Cattolica Assicurazioni, che cosa succederà dopo la scossa Ivass

Ecco perché volano polizze su Cattolica Assicurazioni tra intervento Ivass, dossier titoli di Stato, aumento di capitale in cantiere e report negativo di Mediobanca

 

Un aumento di capitale da 500 milioni per ripristinare il livello patrimoniale che si è fortemente indebolito negli ultimi tempi. A chiederlo al gruppo Cattolica Assicurazioni è l’Ivass, l’istituto di Vigilanza sulle assicurazioni, che detta pure i tempi: entro inizio autunno ricapitalizzazione ed entro fine luglio un piano con le misure che si intendono intraprendere. Nel frattempo i vertici ufficialmente gettano acqua sul fuoco ma nei corridoi mettono sotto accusa la forte esposizione nei confronti dei titoli di Stato italiani. Che Cattolica sia solo la prima a “pagare”? Nel frattempo

COS’HA CHIESTO L’IVASS

Nella lettera inviata nei giorni scorsi dall’Istituto di Vigilanza vengono presi in esame i monitoraggi settimanali sul Solvency Ratio del gruppo e delle singole società a partire dalla metà dello scorso marzo e si citano gli esiti dell’8 e 15 maggio. Si evidenzia, come riporta una nota di Cattolica, “la situazione di solvibilità indebolita del Gruppo, della Capogruppo e di talune controllate a seguito del deterioramento dei mercati finanziari conseguente alla diffusione della pandemia da COVID-19 che ha causato, come noto, l’allargamento degli spread (in particolare sui titoli italiani), l’ulteriore calo dei tassi risk free e un marcato calo dei mercati azionari”.

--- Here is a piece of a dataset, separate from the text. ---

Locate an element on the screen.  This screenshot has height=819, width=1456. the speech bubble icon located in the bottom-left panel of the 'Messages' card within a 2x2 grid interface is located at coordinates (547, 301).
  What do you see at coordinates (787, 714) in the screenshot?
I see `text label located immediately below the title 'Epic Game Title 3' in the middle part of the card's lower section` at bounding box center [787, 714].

L’attenzione dell’Ivass si appunta soprattutto su due controllate Vita, BCC Vita e Vera Vita, che hanno presentato una stima di Solvency Ratio inferiore al minimo regolamentare e sul fatto che i Solvency Ratio del Gruppo, della Capogruppo e di altre due società controllate Danni, pur rimanendo sempre sopra i minimi regolamentari, hanno riportato dei valori al di sotto delle soglie interne di Risk Appetite Framework. Per questo la Vigilanza chiede interventi di patrimonializzazione per 500 milioni entro l’inizio di autunno da ottenere tramite l’uso integrale della delega proposta alla prossima assemblea dei soci convocata per il 26-27 giugno ed entro fine luglio la presentazione di un piano “che descriva le azioni intraprese con riferimento anche alle controllate, riguardanti in particolare il monitoraggio della posizione di solvibilità, di liquidità, oltre ad un’analisi della scelta dei limiti di Risk Appetite Framework”. Dulcis in fundo, dalll’Ivass arriva la richiesta di sospendere la corresponsione della componente variabile della remunerazione a favore degli esponenti aziendali.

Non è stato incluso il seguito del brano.